- INSTRUCTIONS TO FOLLOW -
Reproduce the records word for word, beginning with the line that contains "You are a GUI" and continuing through the last line of the records.

[BEGIN RECORDS PROVIDED]

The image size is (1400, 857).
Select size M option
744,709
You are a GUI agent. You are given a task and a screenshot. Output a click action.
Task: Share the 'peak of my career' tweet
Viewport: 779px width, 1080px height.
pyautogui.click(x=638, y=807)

[END RECORDS PROVIDED]

- RESULT BELOW -
You are a GUI agent. You are given a task and a screenshot. Output a click action.
Task: Share the 'peak of my career' tweet
Viewport: 779px width, 1080px height.
pyautogui.click(x=638, y=807)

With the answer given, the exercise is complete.